United States Citizenship & Immigration Services (“USCIS”) announced Friday that it had reached the congressionally mandated H-1B cap for fiscal year 2018.

By way of background, the USCIS issues H-1B visas to foreign workers serving in “specialty occupations at a professional level.” A specialty occupation requires theoretical and practical application of a body of highly specialized knowledge, to be performed by a worker with at least the equivalent of bachelor’s degree in the field. Both the position to be filled and the foreign worker’s qualifications must meet the criteria for a specialty occupation.
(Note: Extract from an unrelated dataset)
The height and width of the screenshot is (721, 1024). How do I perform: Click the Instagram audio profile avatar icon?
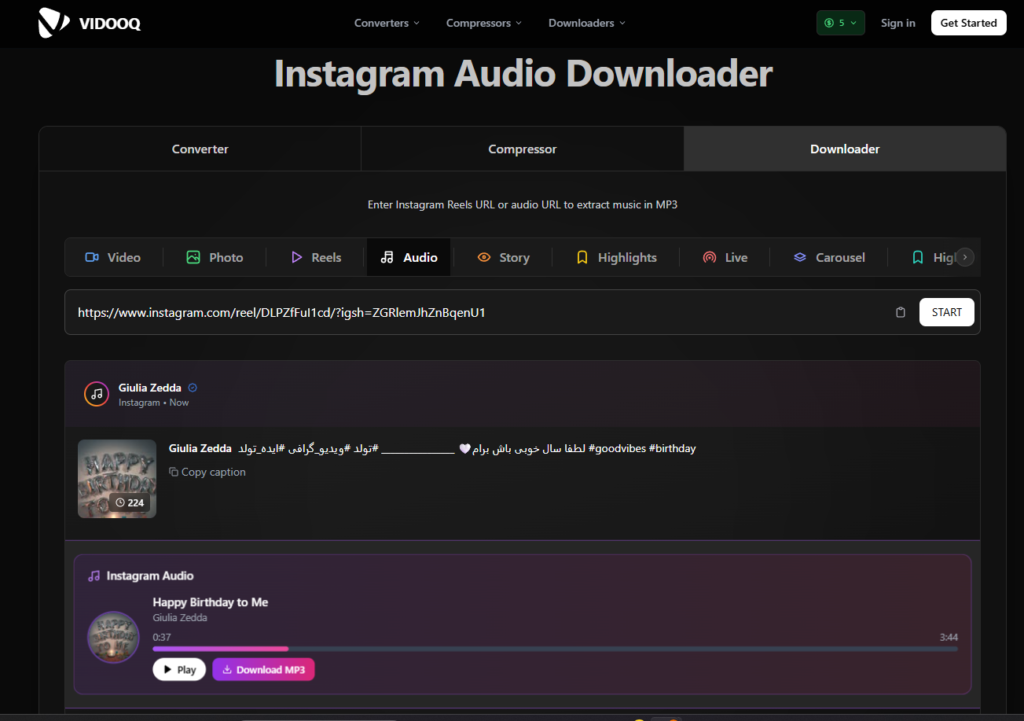(x=96, y=394)
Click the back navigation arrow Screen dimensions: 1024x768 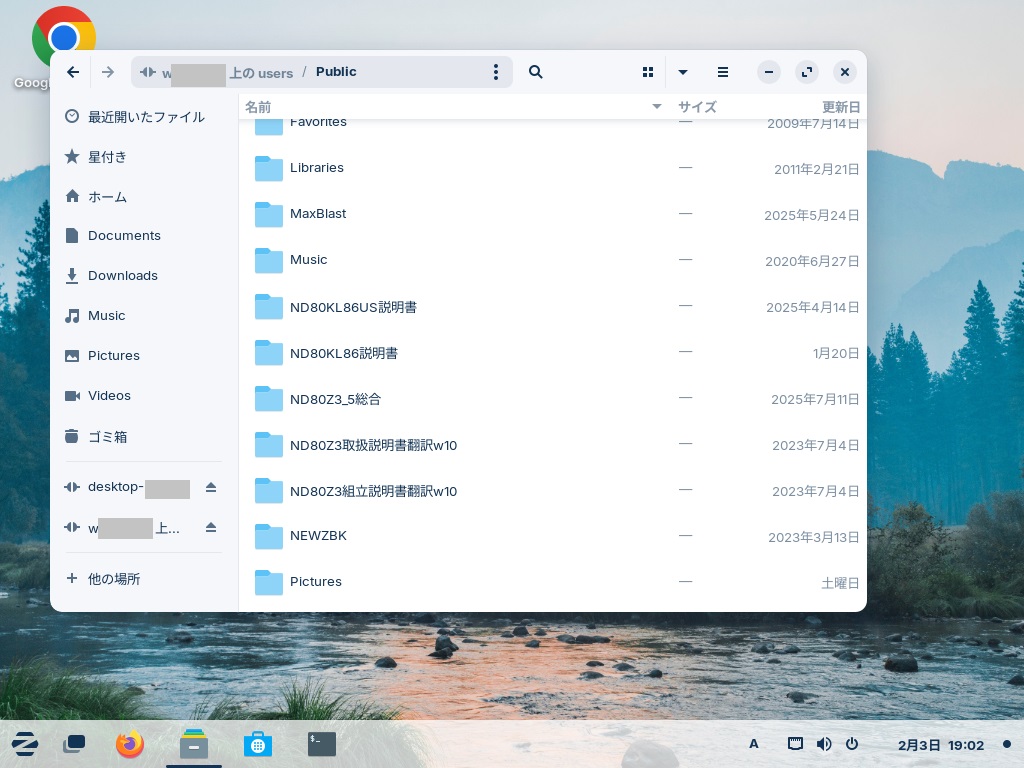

The statute provides for an annual quota of 65,000 new H-1B visas that can be issued in any given fiscal year, which runs from October 1 to September 30. In addition, there is a separate quota of 20,000 H-1B visas per fiscal year for graduates of U.S. advanced degree programs, for a total of 85,000 H-1B visas. This notwithstanding, this is the fifth year in a row that USCIS has received more than enough petitions to meet the cap within the first five working days of April. As a result, all petitions will be placed into a random computer lottery system. Only those petitions selected in the lottery will proceed to adjudication.

It is expected that more than half of all H-1B petitions filed by employers will be rejected due to the number of applicants as well as the haphazard lottery system. Affected foreign nationals whose petitions are not chosen will be unable to obtain an H-1B visa until the next fiscal year and may be required to forgo employment with employers and possibly leave the United States. In such instances, employers will need to consider alternative visas for affected employees.